> Activity
When you output the entries, begin with the first line and end with the line containing "The width and height of the screenshot is (1524, 607).", keeping each line exactly as it is.

> Stored items
========

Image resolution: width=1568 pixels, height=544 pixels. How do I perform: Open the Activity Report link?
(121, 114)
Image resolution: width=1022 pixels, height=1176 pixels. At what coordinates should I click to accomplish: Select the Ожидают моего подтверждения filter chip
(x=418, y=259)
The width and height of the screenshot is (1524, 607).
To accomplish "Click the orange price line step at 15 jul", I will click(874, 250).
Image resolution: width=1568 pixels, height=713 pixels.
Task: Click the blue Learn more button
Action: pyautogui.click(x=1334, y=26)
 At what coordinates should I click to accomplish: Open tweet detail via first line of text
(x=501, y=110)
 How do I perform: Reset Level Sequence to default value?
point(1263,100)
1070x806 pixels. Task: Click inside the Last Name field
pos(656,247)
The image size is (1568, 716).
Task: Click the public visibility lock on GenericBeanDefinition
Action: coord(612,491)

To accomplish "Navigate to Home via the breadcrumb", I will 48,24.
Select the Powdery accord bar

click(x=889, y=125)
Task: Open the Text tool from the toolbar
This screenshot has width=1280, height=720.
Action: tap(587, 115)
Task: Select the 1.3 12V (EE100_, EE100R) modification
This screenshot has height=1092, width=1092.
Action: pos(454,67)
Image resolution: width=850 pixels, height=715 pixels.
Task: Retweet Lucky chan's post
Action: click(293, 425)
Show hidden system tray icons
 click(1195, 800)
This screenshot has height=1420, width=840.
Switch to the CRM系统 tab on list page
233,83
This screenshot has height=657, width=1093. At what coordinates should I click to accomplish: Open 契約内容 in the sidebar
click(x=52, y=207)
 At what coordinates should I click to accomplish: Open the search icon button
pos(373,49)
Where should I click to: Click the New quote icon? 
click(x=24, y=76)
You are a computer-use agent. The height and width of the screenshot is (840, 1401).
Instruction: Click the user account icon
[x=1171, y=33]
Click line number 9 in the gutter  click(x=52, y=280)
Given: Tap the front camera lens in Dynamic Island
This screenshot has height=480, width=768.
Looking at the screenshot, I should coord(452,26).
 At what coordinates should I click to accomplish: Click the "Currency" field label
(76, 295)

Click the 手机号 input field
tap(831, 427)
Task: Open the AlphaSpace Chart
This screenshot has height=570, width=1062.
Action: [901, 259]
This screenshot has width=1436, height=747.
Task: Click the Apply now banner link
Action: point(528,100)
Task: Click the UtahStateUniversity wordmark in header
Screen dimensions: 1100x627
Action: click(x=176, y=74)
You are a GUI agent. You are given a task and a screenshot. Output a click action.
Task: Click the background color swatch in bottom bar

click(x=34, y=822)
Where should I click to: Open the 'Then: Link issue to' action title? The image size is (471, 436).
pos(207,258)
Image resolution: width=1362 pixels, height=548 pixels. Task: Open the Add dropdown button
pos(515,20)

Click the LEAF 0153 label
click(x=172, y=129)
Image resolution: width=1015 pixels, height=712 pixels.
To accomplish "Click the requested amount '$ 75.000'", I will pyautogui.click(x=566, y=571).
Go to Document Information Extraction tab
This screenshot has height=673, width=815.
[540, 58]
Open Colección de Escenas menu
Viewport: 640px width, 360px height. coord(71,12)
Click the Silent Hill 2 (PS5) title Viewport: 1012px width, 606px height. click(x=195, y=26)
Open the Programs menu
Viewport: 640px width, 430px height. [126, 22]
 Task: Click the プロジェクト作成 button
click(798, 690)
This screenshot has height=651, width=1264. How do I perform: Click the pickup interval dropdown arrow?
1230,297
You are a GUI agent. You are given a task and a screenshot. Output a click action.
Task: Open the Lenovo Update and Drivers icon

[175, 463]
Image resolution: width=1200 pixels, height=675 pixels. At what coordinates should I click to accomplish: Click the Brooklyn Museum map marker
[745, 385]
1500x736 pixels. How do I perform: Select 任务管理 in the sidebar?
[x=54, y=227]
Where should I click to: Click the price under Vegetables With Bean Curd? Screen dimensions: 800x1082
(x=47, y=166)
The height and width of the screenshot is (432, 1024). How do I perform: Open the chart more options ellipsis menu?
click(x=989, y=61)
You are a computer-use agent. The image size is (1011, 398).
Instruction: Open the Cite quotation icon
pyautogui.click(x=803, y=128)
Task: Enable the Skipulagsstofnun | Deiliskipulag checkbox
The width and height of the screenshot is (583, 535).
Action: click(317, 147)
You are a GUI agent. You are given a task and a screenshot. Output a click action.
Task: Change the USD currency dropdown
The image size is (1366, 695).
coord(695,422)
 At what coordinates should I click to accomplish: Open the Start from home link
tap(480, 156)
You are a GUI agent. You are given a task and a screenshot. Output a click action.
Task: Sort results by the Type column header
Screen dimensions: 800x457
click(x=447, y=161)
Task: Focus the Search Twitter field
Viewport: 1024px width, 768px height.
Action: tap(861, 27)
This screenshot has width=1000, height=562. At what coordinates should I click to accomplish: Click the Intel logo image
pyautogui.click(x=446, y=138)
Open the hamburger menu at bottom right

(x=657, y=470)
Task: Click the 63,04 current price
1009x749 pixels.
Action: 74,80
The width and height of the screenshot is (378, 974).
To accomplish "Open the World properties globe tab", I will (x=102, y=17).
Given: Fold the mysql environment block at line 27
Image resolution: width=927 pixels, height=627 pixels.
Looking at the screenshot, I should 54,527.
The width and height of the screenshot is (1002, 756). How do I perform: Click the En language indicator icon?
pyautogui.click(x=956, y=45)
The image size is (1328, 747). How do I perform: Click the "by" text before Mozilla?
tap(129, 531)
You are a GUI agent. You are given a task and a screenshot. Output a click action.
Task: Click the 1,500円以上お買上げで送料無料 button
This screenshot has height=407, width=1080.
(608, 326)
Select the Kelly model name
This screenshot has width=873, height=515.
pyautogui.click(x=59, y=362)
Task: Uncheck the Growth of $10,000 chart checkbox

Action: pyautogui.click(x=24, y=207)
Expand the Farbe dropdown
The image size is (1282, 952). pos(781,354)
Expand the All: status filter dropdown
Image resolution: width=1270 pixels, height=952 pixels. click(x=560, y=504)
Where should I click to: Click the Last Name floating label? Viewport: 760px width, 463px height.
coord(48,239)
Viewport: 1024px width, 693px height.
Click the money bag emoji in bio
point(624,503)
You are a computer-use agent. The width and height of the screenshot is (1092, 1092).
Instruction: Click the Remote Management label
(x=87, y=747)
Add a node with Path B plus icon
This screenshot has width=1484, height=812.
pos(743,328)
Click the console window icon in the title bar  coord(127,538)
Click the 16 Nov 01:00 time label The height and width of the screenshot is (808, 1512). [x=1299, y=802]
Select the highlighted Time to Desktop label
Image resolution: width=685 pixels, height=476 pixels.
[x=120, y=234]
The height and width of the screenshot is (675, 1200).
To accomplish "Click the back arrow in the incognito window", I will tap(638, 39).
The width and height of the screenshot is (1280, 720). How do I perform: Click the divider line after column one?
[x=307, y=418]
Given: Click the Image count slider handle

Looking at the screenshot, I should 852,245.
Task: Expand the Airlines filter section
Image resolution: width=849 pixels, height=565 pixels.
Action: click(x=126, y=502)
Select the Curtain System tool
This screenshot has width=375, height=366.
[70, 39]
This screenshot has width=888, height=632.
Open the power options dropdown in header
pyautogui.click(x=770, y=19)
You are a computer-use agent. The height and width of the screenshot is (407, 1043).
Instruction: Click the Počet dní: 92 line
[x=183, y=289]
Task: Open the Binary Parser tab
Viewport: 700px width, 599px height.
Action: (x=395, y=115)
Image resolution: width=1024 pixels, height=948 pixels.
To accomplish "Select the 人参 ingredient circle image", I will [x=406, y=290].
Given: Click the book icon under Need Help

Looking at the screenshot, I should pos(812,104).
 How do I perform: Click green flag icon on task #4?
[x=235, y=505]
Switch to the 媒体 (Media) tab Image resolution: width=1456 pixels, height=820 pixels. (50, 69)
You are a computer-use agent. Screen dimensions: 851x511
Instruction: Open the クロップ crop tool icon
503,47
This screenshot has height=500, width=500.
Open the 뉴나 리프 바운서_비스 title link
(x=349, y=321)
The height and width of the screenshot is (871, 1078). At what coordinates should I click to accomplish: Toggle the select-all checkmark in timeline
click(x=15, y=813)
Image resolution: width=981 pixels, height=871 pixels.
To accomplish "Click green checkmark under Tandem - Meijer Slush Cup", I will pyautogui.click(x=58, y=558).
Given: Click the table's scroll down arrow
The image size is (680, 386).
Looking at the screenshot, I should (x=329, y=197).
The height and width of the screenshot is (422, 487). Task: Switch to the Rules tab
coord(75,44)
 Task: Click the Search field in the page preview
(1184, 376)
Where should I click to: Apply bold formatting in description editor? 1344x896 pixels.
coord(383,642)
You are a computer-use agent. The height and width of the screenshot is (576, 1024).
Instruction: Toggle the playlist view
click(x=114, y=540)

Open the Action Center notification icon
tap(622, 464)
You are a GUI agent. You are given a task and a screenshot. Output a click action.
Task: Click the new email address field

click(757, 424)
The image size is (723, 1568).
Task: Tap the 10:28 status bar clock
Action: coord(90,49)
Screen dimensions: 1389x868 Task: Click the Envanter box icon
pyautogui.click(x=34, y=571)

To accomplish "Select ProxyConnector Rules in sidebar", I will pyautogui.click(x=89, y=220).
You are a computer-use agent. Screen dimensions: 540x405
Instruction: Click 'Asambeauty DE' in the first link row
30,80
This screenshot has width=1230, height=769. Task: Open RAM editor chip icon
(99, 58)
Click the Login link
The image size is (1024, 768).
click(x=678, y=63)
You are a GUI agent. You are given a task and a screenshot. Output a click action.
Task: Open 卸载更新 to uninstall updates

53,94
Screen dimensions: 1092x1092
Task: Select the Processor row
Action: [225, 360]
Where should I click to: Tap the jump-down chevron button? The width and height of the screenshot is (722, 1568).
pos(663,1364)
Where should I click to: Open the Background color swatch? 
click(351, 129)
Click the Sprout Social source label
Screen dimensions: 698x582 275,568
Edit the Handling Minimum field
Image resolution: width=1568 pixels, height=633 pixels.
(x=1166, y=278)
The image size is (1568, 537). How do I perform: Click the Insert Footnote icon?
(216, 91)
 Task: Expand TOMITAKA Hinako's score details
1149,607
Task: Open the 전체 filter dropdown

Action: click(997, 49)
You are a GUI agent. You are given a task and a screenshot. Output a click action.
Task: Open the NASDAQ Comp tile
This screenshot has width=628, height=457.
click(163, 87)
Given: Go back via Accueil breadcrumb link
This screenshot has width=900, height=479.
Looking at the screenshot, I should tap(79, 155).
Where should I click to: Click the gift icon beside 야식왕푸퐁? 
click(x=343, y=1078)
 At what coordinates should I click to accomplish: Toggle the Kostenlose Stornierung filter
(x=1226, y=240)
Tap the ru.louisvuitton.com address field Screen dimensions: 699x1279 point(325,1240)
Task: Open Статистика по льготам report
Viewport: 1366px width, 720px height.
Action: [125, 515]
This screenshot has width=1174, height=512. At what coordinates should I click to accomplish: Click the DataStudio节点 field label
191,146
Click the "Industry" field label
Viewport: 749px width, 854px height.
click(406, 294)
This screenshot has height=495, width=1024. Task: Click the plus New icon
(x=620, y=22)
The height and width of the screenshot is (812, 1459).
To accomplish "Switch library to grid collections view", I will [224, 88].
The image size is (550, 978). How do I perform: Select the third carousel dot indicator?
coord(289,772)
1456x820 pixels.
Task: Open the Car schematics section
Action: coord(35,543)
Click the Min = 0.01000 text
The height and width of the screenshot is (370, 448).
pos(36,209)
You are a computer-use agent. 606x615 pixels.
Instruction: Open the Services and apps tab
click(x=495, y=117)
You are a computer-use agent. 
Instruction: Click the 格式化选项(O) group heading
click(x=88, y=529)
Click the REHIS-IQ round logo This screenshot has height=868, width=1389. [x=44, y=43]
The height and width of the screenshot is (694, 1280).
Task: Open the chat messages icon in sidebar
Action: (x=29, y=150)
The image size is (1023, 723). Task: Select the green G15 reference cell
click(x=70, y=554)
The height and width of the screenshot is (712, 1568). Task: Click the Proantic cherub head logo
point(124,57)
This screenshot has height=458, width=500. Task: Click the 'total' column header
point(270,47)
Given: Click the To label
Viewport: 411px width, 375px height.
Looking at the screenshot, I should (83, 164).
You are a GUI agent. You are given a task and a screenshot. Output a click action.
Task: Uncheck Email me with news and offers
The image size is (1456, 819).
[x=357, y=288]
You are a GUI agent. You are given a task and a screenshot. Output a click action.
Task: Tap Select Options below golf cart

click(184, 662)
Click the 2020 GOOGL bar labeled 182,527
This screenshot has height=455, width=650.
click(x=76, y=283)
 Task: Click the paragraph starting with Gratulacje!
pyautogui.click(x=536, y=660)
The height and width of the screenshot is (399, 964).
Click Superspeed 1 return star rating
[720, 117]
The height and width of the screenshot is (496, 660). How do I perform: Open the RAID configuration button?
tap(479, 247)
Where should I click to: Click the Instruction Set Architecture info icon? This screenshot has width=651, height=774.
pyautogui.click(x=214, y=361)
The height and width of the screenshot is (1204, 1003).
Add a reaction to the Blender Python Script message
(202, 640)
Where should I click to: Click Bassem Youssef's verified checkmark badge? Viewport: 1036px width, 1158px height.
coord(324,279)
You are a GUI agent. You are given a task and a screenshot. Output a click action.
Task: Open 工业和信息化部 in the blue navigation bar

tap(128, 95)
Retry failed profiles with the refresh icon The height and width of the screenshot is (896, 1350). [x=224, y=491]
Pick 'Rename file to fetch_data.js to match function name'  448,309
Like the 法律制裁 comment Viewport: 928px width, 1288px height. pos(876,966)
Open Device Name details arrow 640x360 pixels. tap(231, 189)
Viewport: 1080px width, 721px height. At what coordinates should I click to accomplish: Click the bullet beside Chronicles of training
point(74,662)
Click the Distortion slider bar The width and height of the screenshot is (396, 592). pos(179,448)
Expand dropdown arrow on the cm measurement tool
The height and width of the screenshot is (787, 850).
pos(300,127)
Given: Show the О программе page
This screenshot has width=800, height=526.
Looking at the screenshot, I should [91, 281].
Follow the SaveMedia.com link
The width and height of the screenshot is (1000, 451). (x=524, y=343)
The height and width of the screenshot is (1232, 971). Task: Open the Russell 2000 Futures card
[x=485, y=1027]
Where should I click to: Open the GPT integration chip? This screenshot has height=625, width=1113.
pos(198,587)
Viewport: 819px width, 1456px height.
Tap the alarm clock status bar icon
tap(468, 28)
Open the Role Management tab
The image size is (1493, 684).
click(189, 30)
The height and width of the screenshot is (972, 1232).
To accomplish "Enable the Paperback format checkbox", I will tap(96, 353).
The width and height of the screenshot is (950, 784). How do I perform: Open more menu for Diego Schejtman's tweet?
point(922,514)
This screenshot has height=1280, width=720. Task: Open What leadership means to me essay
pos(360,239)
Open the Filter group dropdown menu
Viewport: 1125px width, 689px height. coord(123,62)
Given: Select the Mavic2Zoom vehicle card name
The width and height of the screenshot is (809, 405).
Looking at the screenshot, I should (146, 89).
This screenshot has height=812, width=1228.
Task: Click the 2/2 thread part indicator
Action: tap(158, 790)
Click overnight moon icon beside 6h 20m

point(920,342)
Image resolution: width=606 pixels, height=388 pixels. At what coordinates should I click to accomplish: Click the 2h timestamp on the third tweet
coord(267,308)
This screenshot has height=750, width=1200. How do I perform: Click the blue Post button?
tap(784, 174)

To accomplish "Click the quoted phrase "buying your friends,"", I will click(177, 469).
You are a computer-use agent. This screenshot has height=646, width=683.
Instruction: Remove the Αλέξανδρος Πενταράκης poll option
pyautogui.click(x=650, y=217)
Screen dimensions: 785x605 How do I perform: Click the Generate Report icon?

========

> Exercise solution
Image resolution: width=1568 pixels, height=544 pixels. How do I perform: Open the Activity Report link?
(121, 114)
Image resolution: width=1022 pixels, height=1176 pixels. At what coordinates should I click to accomplish: Select the Ожидают моего подтверждения filter chip
(x=418, y=259)
The width and height of the screenshot is (1524, 607).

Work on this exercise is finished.